Do not hide behind the intention to avoid such things. You never will, be­cause every man, sometime in the eternal, must come. Have you ever stopped to consider that you have an influence over every one, either for their benefit or detri­ment, and that every one has an influence over you?

Are some people repulsive, some at­tractive, some aspiring, some excite pity, and some, who seem to be equally as respectable and worthy as yourself, arouse a dislike without a word?

These things have a direct bearing upon your business, character and happiness.
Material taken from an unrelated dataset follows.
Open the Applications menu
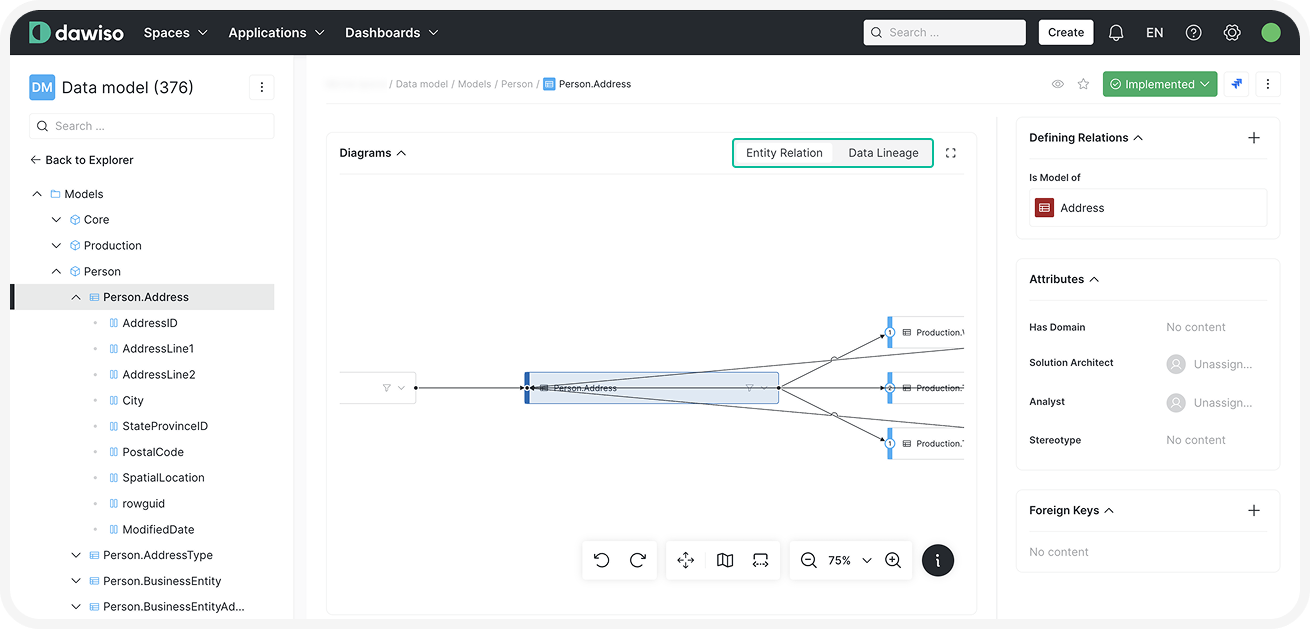The image size is (1310, 629). 276,32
They are the effect of a law which will be explained.

If you were free from their influence your plans would be clearer and the handicap of their doubts, anxieties and misgivings, added to your own would be removed.

Here is another idea for digestion be­fore plunging into the explanation of psychic law.
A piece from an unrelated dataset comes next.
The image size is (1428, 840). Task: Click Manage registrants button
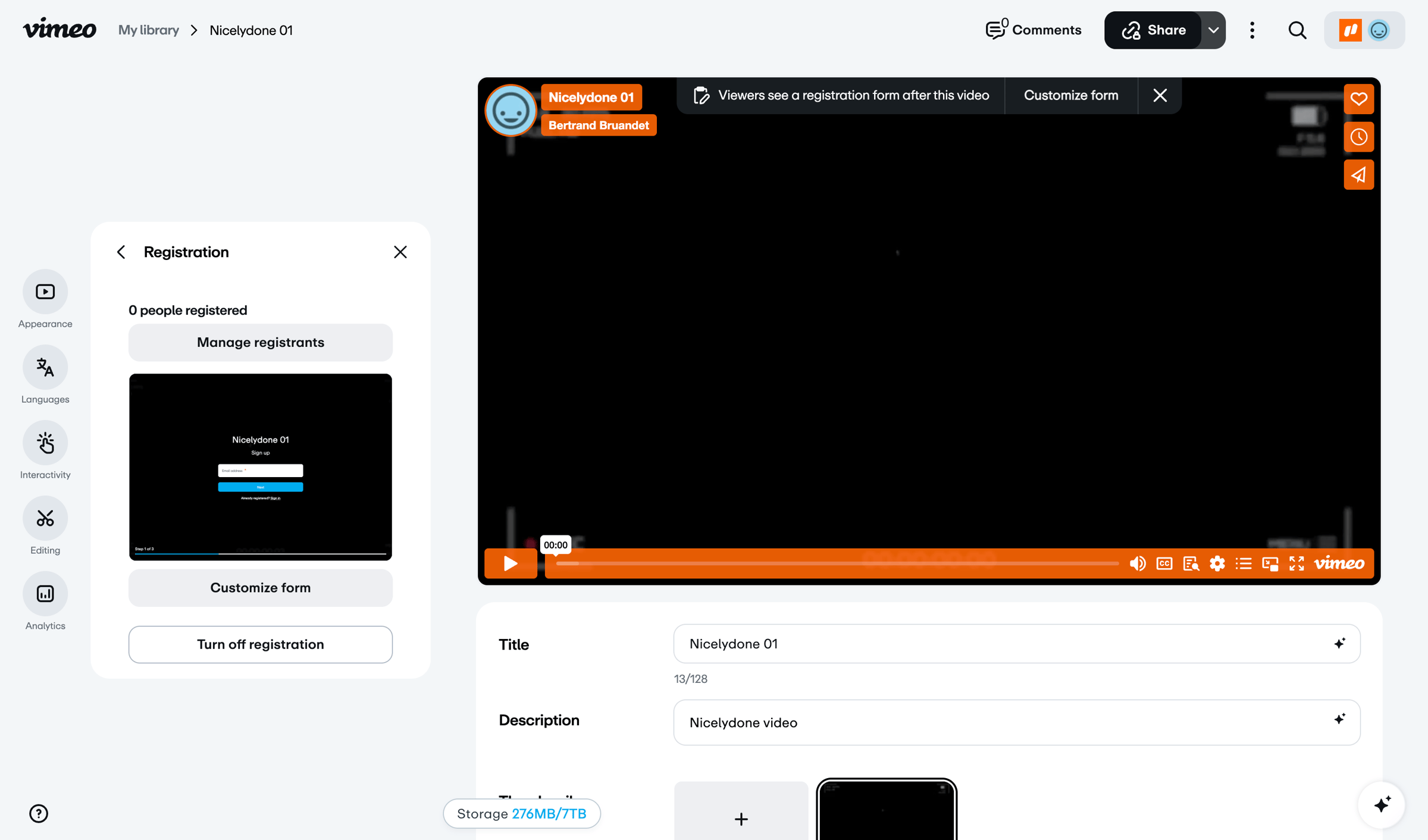(x=261, y=342)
Each mind recognizes its capabilities and limitations.

The man who never expects to own a home feels his unfitness to earn enough to buy one. While the fellow who intends to become wealthy knows he can.

To say you cannot do a certain thing puts a bar to progress in that direction because the effort stops. One ruins his own chances for success.

People who allow themselves to doubt their future success forget that they can grow in wisdom and executive ability, and that if the start was made without doubt­ing and fearing, that they would advance mentally as fast as the demands came.

If you won't say, "I'll try," instead of whining that you can't, stop reading right here; throw the book into the fire and be a failure.

I do not write for such people.

A common mistake, which produces disaster, is to vote into office, or seek com­panionship, with genial men, mistaking it for honesty and fair intent.

That such men are soothing and in­teresting is true, but one should carefully examine their acts in order to have a safe guide.

The expression, "John is a good fel­low, I'm going to vote for him," carries within itself a menace to the perpetuity of liberty.

John may be true to the interests of the people or he may be seeking selfish aggrandizement.

Our expression should be, "John has always been upright, honest, and fair. We can trust him."

This should prevail, no matter whether he soothes our vanity by kissing the baby or stiffens our moral fibre by telling us wherein lie our faults; whether he smiles and smiles, or is surly and grim.

It is no trouble to determine what in­tent governs a man.

Stop thinking and sense him in solitude. You can feel his intent.